What is needed: Please go through the records below and return every line holding the word "computer".

[Extracted data entries]
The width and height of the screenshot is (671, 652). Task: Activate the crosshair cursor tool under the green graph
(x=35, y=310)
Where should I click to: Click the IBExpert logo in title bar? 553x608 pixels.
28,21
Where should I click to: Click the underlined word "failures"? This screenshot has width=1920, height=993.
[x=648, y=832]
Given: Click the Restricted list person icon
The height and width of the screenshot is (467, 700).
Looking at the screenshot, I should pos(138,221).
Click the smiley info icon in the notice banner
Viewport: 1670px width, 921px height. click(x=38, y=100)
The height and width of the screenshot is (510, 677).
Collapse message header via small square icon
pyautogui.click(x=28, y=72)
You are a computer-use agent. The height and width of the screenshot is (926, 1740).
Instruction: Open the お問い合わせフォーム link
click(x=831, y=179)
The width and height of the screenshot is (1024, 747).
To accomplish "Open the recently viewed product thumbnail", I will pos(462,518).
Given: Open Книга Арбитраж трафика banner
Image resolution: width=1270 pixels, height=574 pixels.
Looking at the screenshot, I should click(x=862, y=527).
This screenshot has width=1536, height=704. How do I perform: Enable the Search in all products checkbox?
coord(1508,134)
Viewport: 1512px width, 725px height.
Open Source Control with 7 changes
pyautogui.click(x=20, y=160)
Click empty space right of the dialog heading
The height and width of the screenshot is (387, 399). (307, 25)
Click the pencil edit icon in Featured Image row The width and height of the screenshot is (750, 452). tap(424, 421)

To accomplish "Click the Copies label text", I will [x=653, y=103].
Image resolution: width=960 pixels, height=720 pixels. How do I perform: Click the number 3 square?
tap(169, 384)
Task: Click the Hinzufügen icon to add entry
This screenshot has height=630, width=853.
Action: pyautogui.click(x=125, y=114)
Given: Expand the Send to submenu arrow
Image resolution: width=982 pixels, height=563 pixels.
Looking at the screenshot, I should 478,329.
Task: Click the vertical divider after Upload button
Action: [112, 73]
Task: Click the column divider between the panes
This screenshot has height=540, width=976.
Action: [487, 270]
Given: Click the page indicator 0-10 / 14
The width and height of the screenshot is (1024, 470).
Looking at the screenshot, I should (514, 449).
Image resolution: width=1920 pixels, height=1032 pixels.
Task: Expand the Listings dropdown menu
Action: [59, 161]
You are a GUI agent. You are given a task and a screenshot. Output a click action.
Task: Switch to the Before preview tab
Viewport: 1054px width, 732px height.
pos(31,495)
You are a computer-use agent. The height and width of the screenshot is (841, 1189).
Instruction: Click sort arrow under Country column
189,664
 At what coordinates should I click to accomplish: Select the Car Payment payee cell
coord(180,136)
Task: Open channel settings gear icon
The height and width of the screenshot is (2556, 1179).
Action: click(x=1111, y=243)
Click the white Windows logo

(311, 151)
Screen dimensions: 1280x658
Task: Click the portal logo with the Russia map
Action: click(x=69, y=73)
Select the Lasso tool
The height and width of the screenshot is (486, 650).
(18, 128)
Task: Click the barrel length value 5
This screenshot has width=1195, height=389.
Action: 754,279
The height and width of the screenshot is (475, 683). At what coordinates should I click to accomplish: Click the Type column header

Answer to the problem:
You are a computer-use agent. The height and width of the screenshot is (926, 1740).
You are a computer-use agent. The height and width of the screenshot is (841, 1189).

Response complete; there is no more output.